I’m glad that I followed my instincts, as Lister-Kaye’s talk, held last night, was delightfully informative on both natural history and the business of writing.
He began by briefly tracing the history of nature writing – he defined this as literary writing about nature, as opposed to biographical ‘furry creature’ books or scientific monographs – and particularly the dearth of nature writing in British non-fiction for much of the 19th and early 20th century, which he put down to the Judeo-Christian worldview of man having dominion over the earth. He then spoke briefly about Gavin Maxwell, with whom he worked, crediting him with reviving an interest in nature writing, and recommended J.A.Baker’s The Peregrine, before recalling that he was there to sell his own books.
Lister-Kaye also traced his own path to writing, from early yearnings and literary pursuits at University, to penning a few articles in the aftermath of the Torrey Canyon disaster which focussed on the impact on wildlife (at a time when environmental journalism did not exist), which brought him to the attention of Maxwell (he likened it to an amateur footballer being invited to stay with David Beckham), who asked what exactly was stopping him from writing, and would subsequently offer him a job.
More recently, under pressure to produce another book, and feeling that he had said all he could on nature, a chance encounter with an ill-fated Blackcap (detailed in the first chapter of the book) prompted him to write Gods of the Morning. He read the first chapter (which can be previewed on Amazon) to us, before giving examples of other changes, such as the decline in the number of nests in their Rookery, his tone conversational but betraying a deep knowledge of the subject at hand.
There was then a digression into the politics of publishing, as he discussed the hazards of dealing with a managing editor who, while enthusiastic about the book, was largely ignorant of natural history (apparently most people don’t think swans are birds – an observation which brought a roar of laughter from the audience).
A second reading, on the illness of a beloved pet dog, and the subsequent operation, ended the evening.

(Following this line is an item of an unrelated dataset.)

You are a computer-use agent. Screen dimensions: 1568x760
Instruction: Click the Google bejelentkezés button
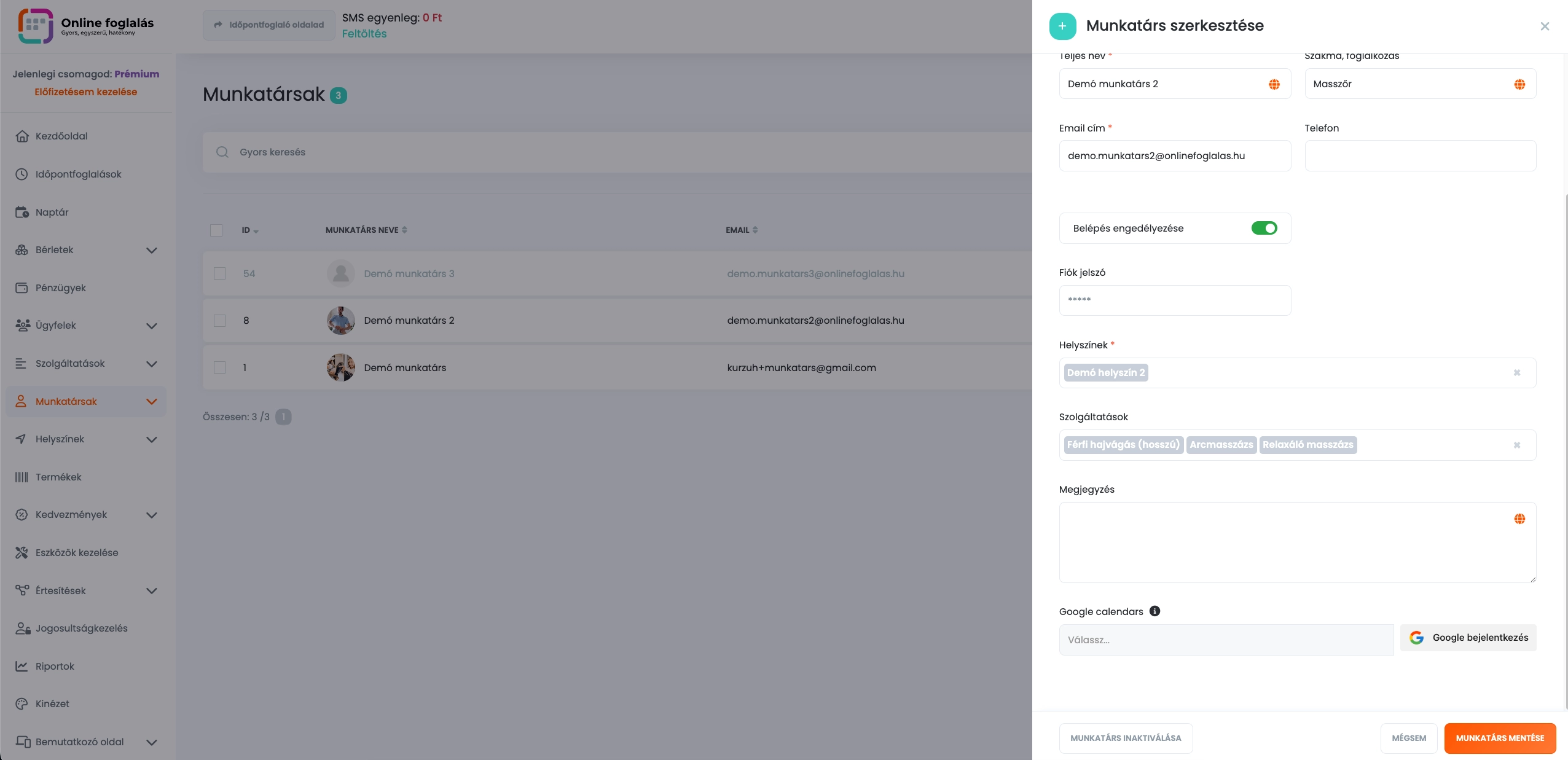point(1468,638)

Thankfully it had a happy ending, and displayed the authors lyrical touch, even in passages about defecation.
What stood out for me about Lister-Kaye’s observations on wildlife, and specifically the changes, over time, to bird populations, is that they are the kind which can only come about when one is able to stay in the same location over a long period of time. As someone who has moved 27 times (and lived in 4 different countries) over the course of 33 years, I simply don’t have that kind of connection to the places I’ve lived; it’s something I would need to actively learn to create.
This realisation also led me to ponder his earlier assertion over the effect of a Judeo-Christian worldview on British nature writing. He had, after all, referenced and praised American nature writing of precisely the same period when it was lacking in Britain, and their worldview was hardly any less Judeo-Christian. The period in question, of astonishingly fast industrialisation in the 19th century, and two World Wars in the early 20th century, was also a time of great displacement – perhaps the lack of nature writing is rather a reflection of the increasingly mobile and rootless population.
I have yet to finish Gods of the Morning – the precious signed copy is earmarked for the intended birthday recipient, while I will read mine via the Kindle app – but have enjoyed what I’ve read so far and will definitely add Lister-Kaye’s other books, and recommendations, to my ‘to read’ list. Should you get an opportunity to hear him speak, I highly recommend that you take it.